The company also has agreements with nearly 60 global mobile network providers, totaling more than three billion subscribers, and strategic partnerships in place with AT&T, Verizon, Vodafone, Rakuten, Alphabet, and real estate investment trust American Tower, among others. Over the long term, those relationships should continue to drive AST SpaceMobile’s top-line growth, translating into strong earnings for patient investors.
An accelerated launch schedule for the company’s low Earth orbit (LEO) BlueBird satellites—the largest commercial arrays currently in operation—serves as another catalyst. A simultaneous launch of the next three, including BlueBirds 11, 12, and 13, is scheduled for early August from Cape Canaveral, Florida, aboard a Falcon 9 rocket.
The bundled launches should go a long way in AST SpaceMobile meeting its 2026 launch target of having 45 BlueBirds in LEO. According to president Scott Wisniewski, the company is in the process of producing and assembling satellites through BlueBird 37.
Headwinds: Mounting Costs, Launch Targets, Earnings Misses
Scaling at the pace and size that the company is comes at a steep cost. AST SpaceMobile posted a net loss of $342 million in 2025, which was nearly 969% higher than its net loss in 2022 after its first full year of operation as a publicly traded company. However, in Q1, that loss significantly accelerated to $191 million.

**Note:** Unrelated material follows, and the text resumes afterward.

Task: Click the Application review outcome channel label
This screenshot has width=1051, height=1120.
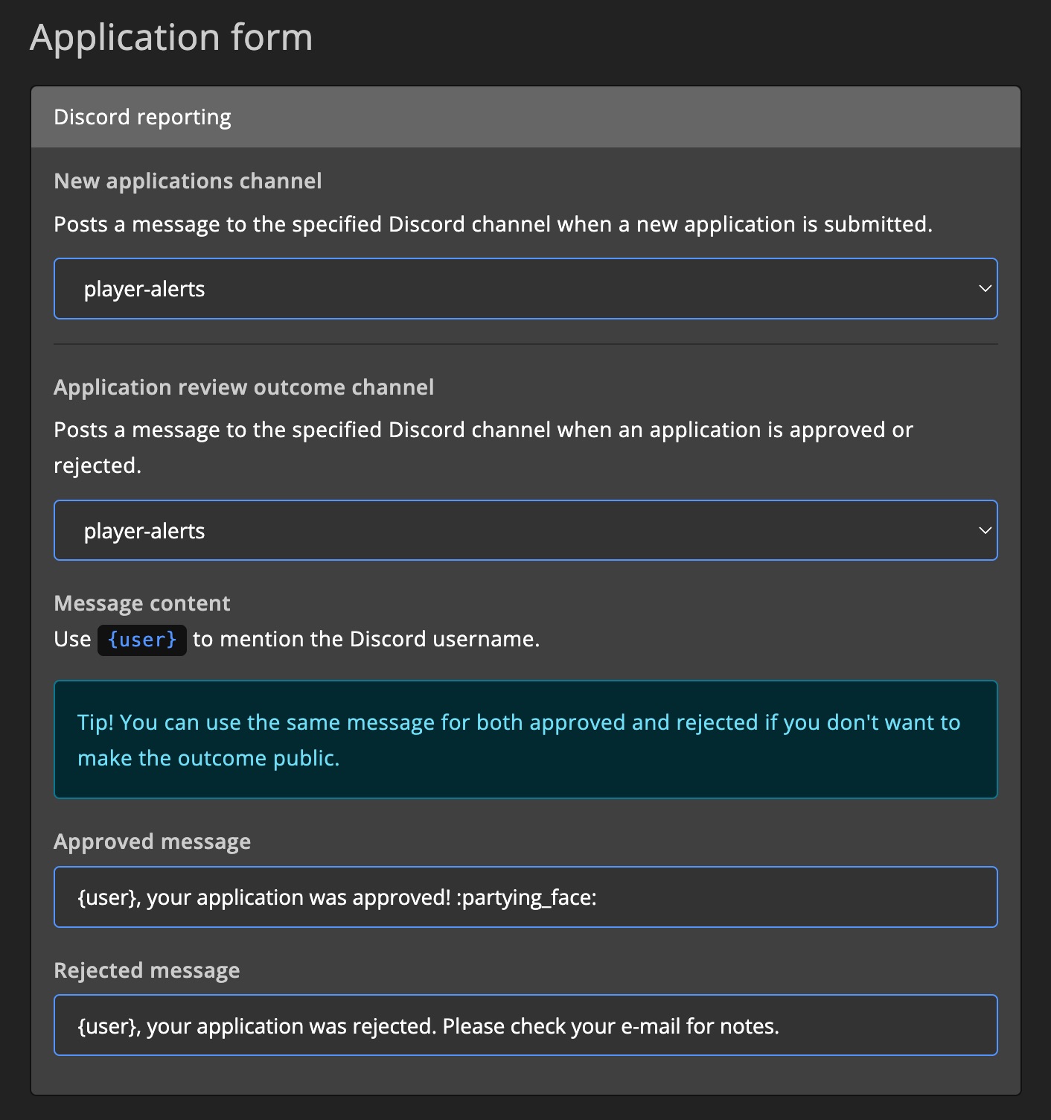Action: click(x=243, y=387)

As the company ramps up its launch production and launch schedule, analysts are forecasting a full-year cash burn rate between $1.5 billion and $1.8 billion.

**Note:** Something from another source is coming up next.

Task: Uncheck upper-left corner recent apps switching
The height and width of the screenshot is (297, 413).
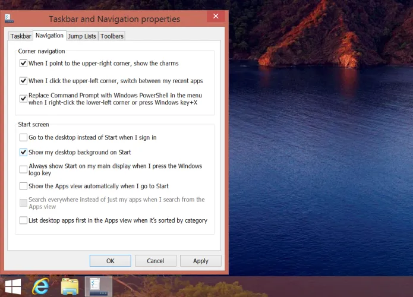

Another potential headwind is AST SpaceMobile’s lofty BlueBird launch target. While that also serves as a near-term headwind, longer term, it could present issues. Unforeseen launch complications and mishaps—like the Blue Origin deployment of BlueBird 7 at an insufficient orbit back in April—could adversely impact AST SpaceMobile’s ability to meet its year-end launch target. BlueBird 7 was subsequently deorbited, yet the company has maintained that it can reach its goal of having 45 LEO satellites deployed by the end of 2026.
Meanwhile, sentiment has been negatively impacted by a series of consecutive earnings per share (EPS) misses. AST SpaceMobile remains unprofitable, but its negative EPS has missed the analyst mark for five straight quarters, with only two beats in the past 11 quarters. This has played a major role in outflows driven by impatient investors who have been waiting for the stock—which had its IPO in April 2021—to finally turn a corner.
Where Wall Street Stands
The smart money appears to be erring on the side of caution when it comes to ASTS.
Sentiment is tepid, with just one of the 10 analysts covering the stock assigning it a Buy rating.
Overall, it holds a consensus Reduce rating despite a 12-month price target implying about 16% potential upside from current levels.
In the past year, insider selling has muted insider buying by a ratio of more than $451 million to just over $187,000.
But institutional investors are evidently taking a longer-term approach, with buyers injecting $2.34 billion over the past 12 months compared to outflows of just over $487 million.
Still, as previously mentioned, more volatility is likely ahead, as reflected by current short interest of 21% of the float, which equates to $5.45 billion worth of shares.